Assigned task
Please state how many lines in the records contain the string "Given", with no words besides the number.

Records shown
..........

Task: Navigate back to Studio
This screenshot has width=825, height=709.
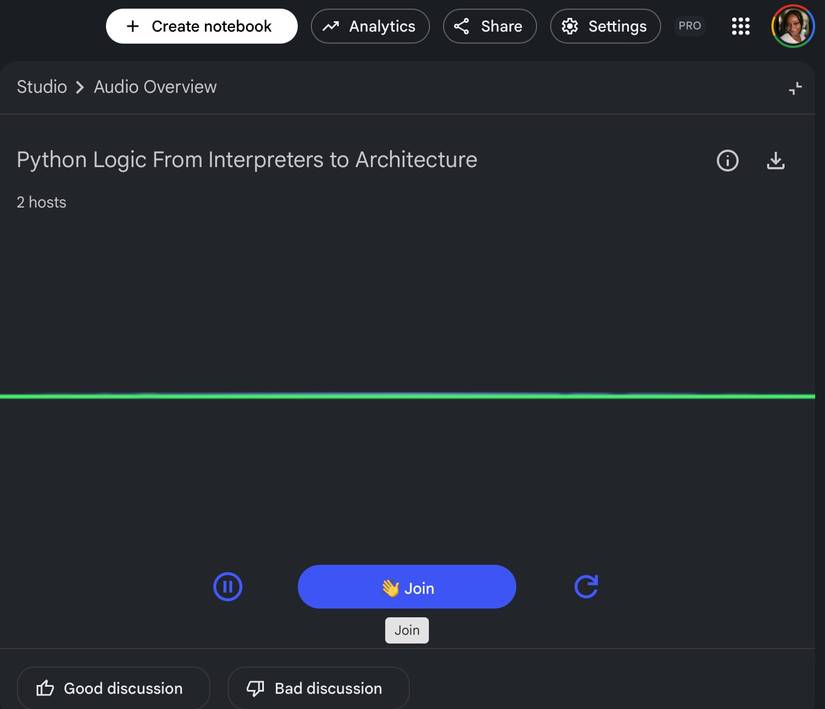Action: coord(41,86)
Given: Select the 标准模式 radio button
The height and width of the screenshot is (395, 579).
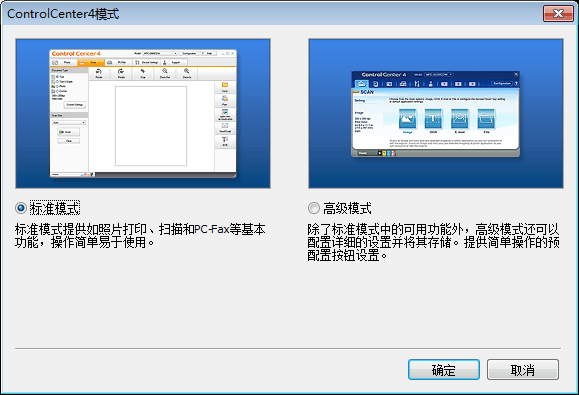Looking at the screenshot, I should pyautogui.click(x=21, y=208).
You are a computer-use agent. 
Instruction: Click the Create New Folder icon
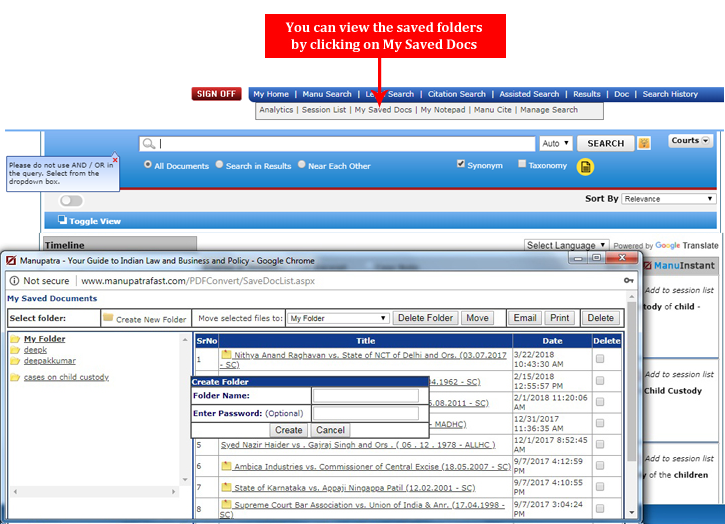tap(108, 318)
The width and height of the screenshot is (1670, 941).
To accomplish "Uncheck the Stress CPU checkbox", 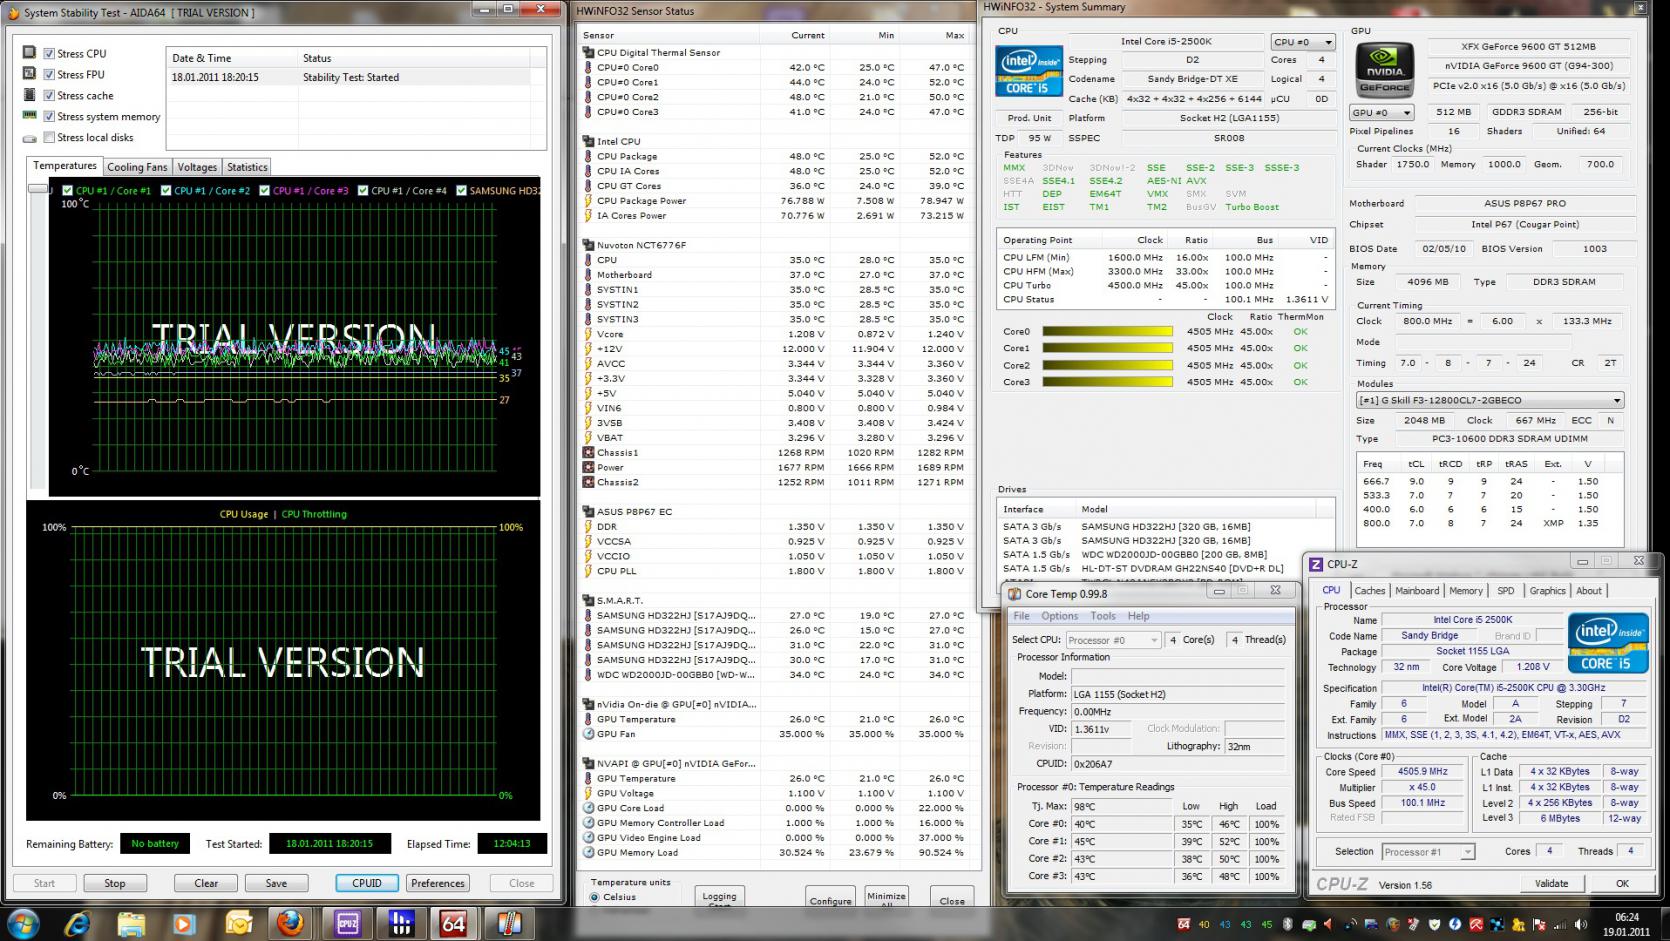I will click(49, 54).
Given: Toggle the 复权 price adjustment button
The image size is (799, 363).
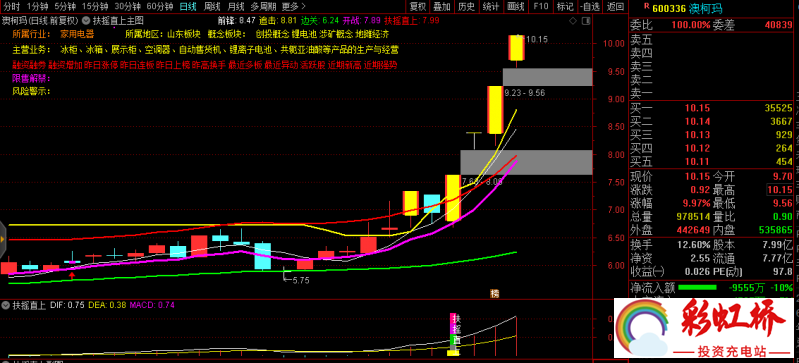Looking at the screenshot, I should (x=418, y=7).
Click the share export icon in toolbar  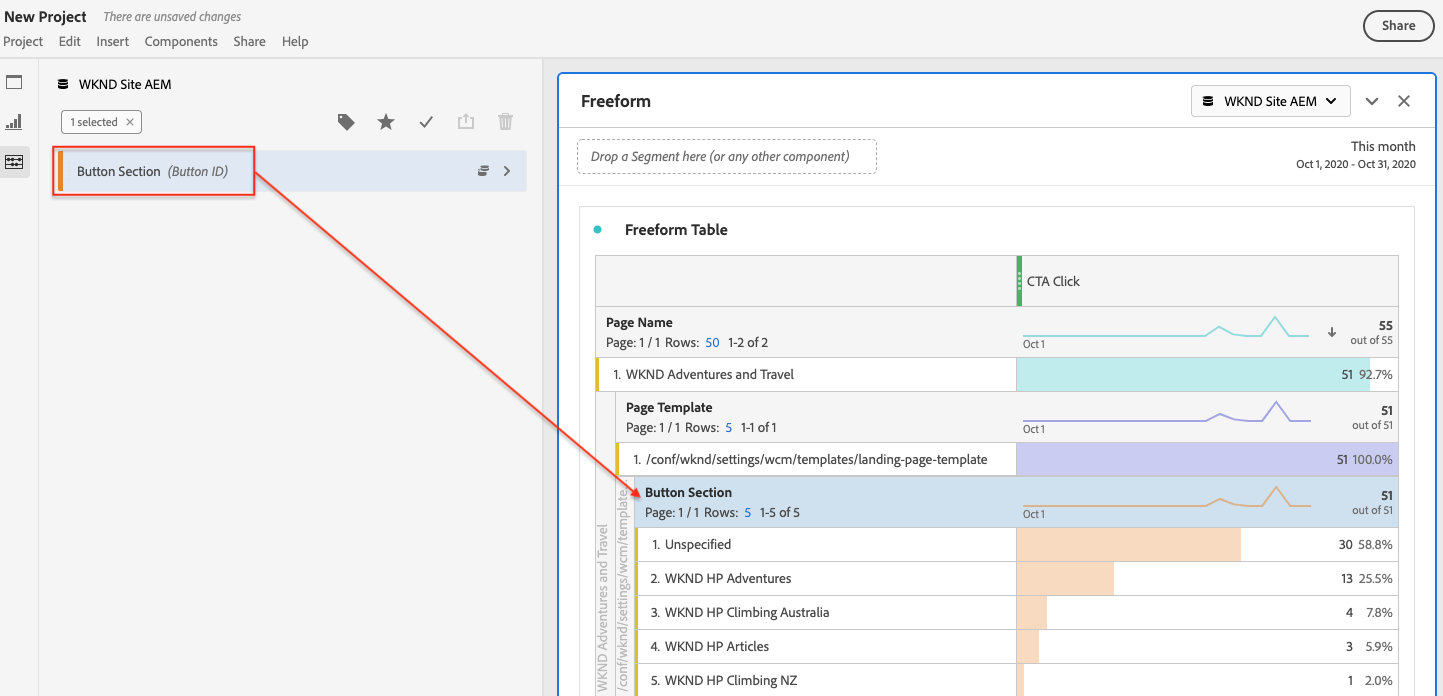466,122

..........

Solution
2